● **Task statement**:
Rewrite the part that opens with the line containing "You are a computer-use agent. The" and closes with the line containing "Action: pos(134,148)", putting "email" in place of "address" and leaving everything else as it is.

══ Extracted entries ══

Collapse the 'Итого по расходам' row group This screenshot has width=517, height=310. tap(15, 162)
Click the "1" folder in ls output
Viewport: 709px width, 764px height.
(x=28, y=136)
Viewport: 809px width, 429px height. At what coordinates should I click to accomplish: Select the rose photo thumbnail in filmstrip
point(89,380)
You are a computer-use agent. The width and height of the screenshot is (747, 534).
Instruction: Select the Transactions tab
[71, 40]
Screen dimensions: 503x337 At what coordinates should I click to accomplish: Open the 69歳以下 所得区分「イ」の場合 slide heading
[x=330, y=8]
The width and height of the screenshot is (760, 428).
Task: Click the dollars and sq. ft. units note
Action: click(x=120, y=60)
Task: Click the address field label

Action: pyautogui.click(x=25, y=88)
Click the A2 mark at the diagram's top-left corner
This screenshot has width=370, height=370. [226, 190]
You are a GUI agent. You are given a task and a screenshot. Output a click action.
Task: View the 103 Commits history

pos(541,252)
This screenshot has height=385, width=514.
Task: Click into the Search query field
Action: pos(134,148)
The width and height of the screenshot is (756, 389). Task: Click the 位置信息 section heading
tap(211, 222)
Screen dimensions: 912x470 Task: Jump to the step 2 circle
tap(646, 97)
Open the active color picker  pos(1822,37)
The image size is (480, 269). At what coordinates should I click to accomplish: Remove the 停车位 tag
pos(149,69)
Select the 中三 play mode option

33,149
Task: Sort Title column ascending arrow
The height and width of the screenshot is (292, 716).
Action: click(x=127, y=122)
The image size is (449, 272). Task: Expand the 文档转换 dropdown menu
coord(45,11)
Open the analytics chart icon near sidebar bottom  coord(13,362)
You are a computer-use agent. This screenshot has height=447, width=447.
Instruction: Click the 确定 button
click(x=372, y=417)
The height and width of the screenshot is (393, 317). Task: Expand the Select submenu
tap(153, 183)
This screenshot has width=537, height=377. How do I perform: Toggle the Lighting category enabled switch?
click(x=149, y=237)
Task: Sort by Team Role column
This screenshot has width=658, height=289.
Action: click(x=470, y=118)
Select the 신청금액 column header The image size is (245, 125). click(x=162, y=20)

═══

● **Response**:
You are a computer-use agent. The width and height of the screenshot is (747, 534).
Instruction: Select the Transactions tab
[71, 40]
Screen dimensions: 503x337 At what coordinates should I click to accomplish: Open the 69歳以下 所得区分「イ」の場合 slide heading
[x=330, y=8]
The width and height of the screenshot is (760, 428).
Task: Click the dollars and sq. ft. units note
Action: click(x=120, y=60)
Task: Click the email field label

Action: pyautogui.click(x=25, y=88)
Click the A2 mark at the diagram's top-left corner
This screenshot has width=370, height=370. [226, 190]
You are a GUI agent. You are given a task and a screenshot. Output a click action.
Task: View the 103 Commits history

pos(541,252)
This screenshot has height=385, width=514.
Task: Click into the Search query field
Action: pos(134,148)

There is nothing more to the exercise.